Trois stagiaires polytechniciens à bord de la frégate Jean-de-Vienne
Les trois X 2013 embar­qués à bord du Jean-de-Vienne (de gauche à droite : Tho­mas Miquel, Camille Gué­ve­noux et Bal­tha­zar Donon) © CAMILLE GUÉVENOUX

Les tâches qui incombent à l’adjoint de quart sont variées : bien sûr, assis­ter l’officier chef du quart dans la navi­ga­tion, mais aus­si assu­rer la cir­cu­la­tion des infor­ma­tions dans le bateau, pré­pa­rer le bateau à dif­fé­rentes mis­sions (on déroule alors des plan­chettes qui listent toutes les actions à faire lorsque l’hélicoptère décolle, que l’on met une embar­ca­tion à l’eau, que l’on fait un exer­cice de tir, etc.), rem­plir les jour­naux de bord et de navi­ga­tion, veiller la radio, rece­voir, déco­der et envoyer des mes­sages tac­tiques, faire des points météo, etc.

Ce rôle m’a per­mis d’apprendre à prio­ri­ser mes actions, à gérer des situa­tions avec un haut niveau de ten­sion et à résis­ter à la fatigue pour main­te­nir une veille attentive.

Lorsque le bateau était dans un haut niveau d’alerte, j’étais aus­si chef de la cel­lule info-crise avec une équipe de quatre marins. Nous trai­tions ensuite les infor­ma­tions col­lec­tées.
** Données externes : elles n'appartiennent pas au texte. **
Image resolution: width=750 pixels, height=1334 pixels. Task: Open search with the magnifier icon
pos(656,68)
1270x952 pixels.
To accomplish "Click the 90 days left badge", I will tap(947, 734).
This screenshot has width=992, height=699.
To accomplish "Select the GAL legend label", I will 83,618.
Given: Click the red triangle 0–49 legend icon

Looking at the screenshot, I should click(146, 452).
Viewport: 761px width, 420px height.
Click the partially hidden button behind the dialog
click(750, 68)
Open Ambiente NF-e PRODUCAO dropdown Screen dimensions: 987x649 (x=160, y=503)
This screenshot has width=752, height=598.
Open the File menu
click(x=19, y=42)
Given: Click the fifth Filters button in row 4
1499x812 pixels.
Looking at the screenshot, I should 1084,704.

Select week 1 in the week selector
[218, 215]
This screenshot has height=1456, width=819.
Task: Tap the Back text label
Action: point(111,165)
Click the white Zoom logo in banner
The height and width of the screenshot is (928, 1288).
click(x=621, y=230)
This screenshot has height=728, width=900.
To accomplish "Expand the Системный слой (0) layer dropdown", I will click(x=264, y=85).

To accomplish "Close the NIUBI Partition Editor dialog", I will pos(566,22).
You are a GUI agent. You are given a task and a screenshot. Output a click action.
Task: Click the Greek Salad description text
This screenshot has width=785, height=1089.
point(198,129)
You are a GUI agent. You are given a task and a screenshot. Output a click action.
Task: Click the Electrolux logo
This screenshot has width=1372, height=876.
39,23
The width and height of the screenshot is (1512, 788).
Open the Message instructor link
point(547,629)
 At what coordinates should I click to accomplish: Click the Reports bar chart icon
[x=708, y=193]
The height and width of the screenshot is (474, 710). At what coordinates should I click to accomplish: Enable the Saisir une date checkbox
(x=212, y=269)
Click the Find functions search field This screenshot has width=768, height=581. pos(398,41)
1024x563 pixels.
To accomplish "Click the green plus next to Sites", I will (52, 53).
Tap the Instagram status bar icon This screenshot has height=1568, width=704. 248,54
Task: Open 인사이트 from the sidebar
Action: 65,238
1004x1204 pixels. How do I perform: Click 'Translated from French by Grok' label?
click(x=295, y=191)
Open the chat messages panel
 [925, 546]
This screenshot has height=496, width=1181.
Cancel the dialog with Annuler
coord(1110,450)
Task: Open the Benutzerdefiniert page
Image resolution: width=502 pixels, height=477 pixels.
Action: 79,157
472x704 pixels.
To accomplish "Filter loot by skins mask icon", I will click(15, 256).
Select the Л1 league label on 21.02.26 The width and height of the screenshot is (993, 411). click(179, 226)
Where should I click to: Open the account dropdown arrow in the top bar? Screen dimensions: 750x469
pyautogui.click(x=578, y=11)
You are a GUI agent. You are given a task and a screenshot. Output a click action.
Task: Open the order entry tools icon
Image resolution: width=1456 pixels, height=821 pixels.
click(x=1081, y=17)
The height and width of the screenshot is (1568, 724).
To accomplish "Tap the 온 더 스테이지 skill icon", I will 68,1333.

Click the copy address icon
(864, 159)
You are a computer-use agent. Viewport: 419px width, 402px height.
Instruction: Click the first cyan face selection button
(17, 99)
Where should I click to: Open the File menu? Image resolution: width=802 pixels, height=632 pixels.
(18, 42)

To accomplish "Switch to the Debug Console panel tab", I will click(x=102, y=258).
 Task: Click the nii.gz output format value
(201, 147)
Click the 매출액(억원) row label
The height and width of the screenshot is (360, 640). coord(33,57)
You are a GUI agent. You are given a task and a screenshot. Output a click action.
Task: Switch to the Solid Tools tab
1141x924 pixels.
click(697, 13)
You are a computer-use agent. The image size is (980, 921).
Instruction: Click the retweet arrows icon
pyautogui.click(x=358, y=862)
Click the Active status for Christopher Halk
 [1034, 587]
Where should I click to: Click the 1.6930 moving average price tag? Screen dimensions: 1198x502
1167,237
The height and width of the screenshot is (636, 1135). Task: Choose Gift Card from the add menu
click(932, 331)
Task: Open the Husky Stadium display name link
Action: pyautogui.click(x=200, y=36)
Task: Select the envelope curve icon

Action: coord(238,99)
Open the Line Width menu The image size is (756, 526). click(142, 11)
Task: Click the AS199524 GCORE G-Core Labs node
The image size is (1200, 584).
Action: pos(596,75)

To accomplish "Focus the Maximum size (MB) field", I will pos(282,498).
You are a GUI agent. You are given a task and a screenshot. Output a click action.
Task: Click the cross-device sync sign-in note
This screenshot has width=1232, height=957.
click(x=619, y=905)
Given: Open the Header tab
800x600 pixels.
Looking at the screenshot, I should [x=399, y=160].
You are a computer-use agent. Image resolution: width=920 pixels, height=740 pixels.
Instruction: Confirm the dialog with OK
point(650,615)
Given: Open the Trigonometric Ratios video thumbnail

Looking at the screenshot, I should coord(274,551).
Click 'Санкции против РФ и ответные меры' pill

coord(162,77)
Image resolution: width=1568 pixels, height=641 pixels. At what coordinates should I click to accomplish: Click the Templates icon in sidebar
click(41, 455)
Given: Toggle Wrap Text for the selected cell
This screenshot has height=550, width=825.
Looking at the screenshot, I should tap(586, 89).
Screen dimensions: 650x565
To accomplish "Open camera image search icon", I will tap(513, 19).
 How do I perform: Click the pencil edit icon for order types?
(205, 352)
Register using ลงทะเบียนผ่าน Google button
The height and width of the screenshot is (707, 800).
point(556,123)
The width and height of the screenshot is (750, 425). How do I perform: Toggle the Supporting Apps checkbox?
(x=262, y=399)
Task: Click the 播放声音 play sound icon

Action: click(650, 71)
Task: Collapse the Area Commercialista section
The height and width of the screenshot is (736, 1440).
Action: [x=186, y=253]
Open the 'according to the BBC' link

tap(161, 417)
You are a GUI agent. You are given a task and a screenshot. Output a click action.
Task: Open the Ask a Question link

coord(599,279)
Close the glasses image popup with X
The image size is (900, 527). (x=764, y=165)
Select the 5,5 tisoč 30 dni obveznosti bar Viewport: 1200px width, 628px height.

J’ai ain­si pu tra­vailler avec la cel­lule ren­sei­gne­ment du bateau.

J’ai décou­vert avec inté­rêt la quan­ti­té impres­sion­nante d’informations que la Marine col­lecte à tra­vers le monde et la façon dont elle les traite, les étu­die puis les archive.

Le reste de mon temps était consa­cré à des cours des fran­çais et d’anglais que nous dis­pen­sions aux marins pen­dant leur temps libre.

MIDSHIPS

En tant que midships, les trois X étaient chargés de veiller à ce qu’il y ait une bonne ambiance au carré officier (lieu de vie et de détente à bord), d’organiser des apéritifs, des soirées ou de régaler les officiers de crêpes et de gâteaux en tout genre.
Le maintien d’une forte convivialité, surtout lorsque l’on passe les fêtes de fin d’année loin de sa famille, est essentiel, et la mission du midship n’est pas à prendre à la légère.

Découvertes

J’ai eu la chance de décou­vrir une zone du monde que je ne connais­sais pas. À Dji­bou­ti, j’ai décou­vert l’Afrique noire avec son charme et ses contrastes. Aux Émi­rats arabes unis, c’est le luxe et le gigan­tisme qui vous saisissent.

Je vou­lais décou­vrir l’univers de la Marine sans bien savoir à quoi m’attendre d’un point de vue humain. J’ai heu­reu­se­ment décou­vert que la soli­tude de cha­cun, géné­rée par l’éloignement géo­gra­phique, est par­tiel­le­ment com­blée par la richesse des rap­ports humains et que les ami­tiés se lient à très grande vitesse à bord.